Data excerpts
+---+

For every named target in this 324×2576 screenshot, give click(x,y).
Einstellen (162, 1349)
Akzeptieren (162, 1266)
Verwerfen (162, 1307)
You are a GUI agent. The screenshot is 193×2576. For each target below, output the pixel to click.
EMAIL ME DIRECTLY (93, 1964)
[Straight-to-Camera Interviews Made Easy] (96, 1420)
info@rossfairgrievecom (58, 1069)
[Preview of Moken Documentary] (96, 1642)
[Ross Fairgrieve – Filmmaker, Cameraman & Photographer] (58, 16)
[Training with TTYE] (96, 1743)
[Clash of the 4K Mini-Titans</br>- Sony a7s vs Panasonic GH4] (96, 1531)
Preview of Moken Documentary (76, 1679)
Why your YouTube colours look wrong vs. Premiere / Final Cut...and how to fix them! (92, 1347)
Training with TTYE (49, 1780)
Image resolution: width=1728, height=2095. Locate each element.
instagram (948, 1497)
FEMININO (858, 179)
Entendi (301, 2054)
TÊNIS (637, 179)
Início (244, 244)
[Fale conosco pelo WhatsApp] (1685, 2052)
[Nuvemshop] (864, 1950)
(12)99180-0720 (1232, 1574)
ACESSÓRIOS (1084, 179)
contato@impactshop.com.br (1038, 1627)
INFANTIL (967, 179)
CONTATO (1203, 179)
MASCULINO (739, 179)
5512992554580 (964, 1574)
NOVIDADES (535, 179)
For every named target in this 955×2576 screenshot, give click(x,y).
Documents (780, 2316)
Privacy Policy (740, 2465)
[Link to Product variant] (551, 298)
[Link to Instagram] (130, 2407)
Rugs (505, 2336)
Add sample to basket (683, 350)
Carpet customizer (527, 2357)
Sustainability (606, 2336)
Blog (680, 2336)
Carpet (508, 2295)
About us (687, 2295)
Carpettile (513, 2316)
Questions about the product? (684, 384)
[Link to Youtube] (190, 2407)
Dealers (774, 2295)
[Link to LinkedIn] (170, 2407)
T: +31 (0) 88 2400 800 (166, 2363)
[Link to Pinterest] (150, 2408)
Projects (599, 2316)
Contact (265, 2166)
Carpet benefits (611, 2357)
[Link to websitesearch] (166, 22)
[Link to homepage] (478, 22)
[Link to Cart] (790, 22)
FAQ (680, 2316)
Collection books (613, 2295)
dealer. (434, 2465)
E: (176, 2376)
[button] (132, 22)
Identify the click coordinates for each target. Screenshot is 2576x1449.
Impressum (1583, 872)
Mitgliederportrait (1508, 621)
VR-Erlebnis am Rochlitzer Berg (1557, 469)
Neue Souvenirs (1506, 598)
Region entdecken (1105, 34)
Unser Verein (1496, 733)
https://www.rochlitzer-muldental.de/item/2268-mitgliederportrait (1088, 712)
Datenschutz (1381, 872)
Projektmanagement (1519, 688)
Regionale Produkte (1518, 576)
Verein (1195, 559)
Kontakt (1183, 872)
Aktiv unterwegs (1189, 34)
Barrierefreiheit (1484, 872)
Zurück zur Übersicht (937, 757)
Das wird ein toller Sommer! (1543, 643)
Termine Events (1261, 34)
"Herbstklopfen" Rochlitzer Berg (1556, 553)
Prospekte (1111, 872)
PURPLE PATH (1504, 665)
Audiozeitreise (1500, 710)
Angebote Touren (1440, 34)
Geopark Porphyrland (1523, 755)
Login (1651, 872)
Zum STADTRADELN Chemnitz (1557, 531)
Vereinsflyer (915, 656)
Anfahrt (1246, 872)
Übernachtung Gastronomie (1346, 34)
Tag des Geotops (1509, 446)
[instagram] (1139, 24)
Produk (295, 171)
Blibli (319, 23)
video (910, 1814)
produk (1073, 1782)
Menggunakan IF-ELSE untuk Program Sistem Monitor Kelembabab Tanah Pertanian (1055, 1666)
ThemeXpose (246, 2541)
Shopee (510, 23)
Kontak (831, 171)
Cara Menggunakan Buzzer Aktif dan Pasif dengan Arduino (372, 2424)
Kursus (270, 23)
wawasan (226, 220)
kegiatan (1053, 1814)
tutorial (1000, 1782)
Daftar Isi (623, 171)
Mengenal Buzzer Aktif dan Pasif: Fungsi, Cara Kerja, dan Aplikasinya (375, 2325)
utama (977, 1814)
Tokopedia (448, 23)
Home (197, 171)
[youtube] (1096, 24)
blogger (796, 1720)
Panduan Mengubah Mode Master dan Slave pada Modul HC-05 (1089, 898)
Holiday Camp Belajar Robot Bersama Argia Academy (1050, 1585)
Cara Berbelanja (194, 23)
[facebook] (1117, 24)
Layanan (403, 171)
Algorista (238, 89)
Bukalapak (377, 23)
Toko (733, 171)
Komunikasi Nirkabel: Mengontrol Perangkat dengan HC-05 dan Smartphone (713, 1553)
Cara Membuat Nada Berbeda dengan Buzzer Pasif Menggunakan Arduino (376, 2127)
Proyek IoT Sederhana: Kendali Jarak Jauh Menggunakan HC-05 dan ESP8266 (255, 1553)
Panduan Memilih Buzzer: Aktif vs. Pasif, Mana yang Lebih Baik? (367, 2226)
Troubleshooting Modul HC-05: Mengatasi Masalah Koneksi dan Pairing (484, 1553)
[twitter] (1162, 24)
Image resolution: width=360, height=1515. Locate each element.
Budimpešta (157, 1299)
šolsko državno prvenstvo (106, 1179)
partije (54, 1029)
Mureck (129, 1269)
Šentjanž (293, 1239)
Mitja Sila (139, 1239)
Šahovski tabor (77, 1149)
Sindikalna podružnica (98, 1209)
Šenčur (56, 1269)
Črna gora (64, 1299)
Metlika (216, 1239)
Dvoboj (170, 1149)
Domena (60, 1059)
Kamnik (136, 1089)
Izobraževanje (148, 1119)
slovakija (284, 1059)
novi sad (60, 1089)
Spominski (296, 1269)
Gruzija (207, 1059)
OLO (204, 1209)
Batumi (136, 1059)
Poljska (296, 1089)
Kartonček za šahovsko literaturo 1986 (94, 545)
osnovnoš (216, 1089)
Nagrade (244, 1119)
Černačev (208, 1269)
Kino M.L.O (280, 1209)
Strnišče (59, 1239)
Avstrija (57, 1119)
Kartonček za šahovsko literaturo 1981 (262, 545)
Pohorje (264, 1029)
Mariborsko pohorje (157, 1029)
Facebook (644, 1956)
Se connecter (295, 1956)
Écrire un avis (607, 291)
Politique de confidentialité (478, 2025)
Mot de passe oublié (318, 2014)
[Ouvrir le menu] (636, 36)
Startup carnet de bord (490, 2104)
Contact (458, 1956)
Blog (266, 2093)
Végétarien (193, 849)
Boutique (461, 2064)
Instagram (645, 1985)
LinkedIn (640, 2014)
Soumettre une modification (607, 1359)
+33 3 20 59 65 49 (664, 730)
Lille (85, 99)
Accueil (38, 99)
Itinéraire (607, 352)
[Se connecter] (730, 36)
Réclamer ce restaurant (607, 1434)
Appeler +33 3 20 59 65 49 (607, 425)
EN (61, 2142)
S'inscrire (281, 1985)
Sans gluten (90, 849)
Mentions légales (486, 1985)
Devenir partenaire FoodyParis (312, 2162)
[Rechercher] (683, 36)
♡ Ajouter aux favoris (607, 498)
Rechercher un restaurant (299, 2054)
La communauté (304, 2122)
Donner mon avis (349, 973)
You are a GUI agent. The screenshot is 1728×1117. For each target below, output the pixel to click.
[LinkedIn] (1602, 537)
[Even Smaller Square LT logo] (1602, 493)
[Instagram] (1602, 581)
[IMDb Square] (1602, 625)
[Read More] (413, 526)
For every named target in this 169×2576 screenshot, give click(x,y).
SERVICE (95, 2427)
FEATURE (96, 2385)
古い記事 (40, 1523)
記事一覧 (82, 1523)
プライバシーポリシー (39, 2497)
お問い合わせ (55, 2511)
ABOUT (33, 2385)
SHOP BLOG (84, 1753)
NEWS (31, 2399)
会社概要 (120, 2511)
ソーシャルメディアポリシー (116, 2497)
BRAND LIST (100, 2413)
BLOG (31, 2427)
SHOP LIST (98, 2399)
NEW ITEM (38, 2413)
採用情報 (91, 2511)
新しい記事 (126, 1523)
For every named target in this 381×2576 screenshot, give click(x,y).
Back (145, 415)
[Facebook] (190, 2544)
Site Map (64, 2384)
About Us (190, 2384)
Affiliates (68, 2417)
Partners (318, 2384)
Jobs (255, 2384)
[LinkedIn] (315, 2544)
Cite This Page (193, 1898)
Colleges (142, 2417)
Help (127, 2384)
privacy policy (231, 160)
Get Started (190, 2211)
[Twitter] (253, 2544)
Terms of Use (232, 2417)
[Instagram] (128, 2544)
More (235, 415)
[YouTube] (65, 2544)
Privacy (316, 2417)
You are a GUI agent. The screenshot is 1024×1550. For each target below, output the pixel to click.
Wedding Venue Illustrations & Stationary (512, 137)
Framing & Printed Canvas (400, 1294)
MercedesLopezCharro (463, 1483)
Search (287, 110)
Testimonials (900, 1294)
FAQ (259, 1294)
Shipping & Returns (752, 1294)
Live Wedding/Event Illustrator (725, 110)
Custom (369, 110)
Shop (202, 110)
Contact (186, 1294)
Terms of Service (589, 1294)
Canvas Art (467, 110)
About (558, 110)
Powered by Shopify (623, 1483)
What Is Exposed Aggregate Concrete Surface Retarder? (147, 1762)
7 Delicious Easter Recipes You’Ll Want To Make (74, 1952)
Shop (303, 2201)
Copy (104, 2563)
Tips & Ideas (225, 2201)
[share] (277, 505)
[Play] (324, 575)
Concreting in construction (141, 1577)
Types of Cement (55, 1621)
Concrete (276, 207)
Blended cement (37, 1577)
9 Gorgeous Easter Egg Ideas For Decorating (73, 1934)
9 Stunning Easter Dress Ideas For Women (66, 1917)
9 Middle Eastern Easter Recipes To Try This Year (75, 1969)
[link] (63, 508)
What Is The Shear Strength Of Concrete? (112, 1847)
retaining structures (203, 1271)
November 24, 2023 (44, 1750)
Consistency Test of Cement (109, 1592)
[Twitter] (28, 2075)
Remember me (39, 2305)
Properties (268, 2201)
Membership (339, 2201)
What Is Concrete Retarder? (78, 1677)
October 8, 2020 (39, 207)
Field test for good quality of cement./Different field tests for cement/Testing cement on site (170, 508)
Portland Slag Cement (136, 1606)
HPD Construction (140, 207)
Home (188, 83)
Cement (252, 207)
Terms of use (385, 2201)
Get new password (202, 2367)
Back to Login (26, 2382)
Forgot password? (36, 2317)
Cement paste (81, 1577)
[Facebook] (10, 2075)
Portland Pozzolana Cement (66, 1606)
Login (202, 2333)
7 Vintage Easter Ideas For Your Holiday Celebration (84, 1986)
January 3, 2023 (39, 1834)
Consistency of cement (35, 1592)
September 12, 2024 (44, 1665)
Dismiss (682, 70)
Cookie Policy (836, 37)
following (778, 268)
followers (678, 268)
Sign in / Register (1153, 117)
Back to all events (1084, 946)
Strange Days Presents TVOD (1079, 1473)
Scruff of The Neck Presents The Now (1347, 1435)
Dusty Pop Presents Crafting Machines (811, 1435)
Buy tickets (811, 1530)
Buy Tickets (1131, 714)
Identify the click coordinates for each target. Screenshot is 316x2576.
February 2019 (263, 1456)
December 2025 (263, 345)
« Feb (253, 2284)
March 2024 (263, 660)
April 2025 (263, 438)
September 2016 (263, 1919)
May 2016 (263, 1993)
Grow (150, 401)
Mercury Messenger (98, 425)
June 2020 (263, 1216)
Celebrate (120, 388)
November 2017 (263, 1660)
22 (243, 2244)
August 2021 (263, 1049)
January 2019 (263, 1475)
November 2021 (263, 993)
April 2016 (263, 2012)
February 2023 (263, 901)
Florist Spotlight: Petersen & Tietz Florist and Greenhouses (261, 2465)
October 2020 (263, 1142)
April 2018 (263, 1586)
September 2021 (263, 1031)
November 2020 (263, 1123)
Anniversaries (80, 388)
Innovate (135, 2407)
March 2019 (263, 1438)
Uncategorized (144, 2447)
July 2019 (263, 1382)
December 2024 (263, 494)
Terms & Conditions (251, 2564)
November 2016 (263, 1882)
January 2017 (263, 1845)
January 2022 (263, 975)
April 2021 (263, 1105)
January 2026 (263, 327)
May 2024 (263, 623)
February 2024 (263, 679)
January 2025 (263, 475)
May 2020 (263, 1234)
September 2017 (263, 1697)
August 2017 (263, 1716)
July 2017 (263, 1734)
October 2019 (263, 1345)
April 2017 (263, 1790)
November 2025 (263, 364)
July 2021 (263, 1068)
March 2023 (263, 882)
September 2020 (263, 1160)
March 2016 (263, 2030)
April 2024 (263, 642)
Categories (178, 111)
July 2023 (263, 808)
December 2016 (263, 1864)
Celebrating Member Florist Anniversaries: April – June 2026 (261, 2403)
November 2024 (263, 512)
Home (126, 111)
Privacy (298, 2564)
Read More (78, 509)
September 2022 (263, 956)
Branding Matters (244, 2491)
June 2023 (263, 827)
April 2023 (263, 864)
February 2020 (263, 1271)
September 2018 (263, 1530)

+---+

→ DESCRIPTION OF THE TASK
Repeat the entries verbatim through the line with "NOVIDADES (535, 179)".

→ WRITTEN RESPONSE
For every named target in this 324×2576 screenshot, give click(x,y).
Einstellen (162, 1349)
Akzeptieren (162, 1266)
Verwerfen (162, 1307)
You are a GUI agent. The screenshot is 193×2576. For each target below, output the pixel to click.
EMAIL ME DIRECTLY (93, 1964)
[Straight-to-Camera Interviews Made Easy] (96, 1420)
info@rossfairgrievecom (58, 1069)
[Preview of Moken Documentary] (96, 1642)
[Ross Fairgrieve – Filmmaker, Cameraman & Photographer] (58, 16)
[Training with TTYE] (96, 1743)
[Clash of the 4K Mini-Titans</br>- Sony a7s vs Panasonic GH4] (96, 1531)
Preview of Moken Documentary (76, 1679)
Why your YouTube colours look wrong vs. Premiere / Final Cut...and how to fix them! (92, 1347)
Training with TTYE (49, 1780)
Image resolution: width=1728, height=2095. Locate each element.
instagram (948, 1497)
FEMININO (858, 179)
Entendi (301, 2054)
TÊNIS (637, 179)
Início (244, 244)
[Fale conosco pelo WhatsApp] (1685, 2052)
[Nuvemshop] (864, 1950)
(12)99180-0720 (1232, 1574)
ACESSÓRIOS (1084, 179)
contato@impactshop.com.br (1038, 1627)
INFANTIL (967, 179)
CONTATO (1203, 179)
MASCULINO (739, 179)
5512992554580 (964, 1574)
NOVIDADES (535, 179)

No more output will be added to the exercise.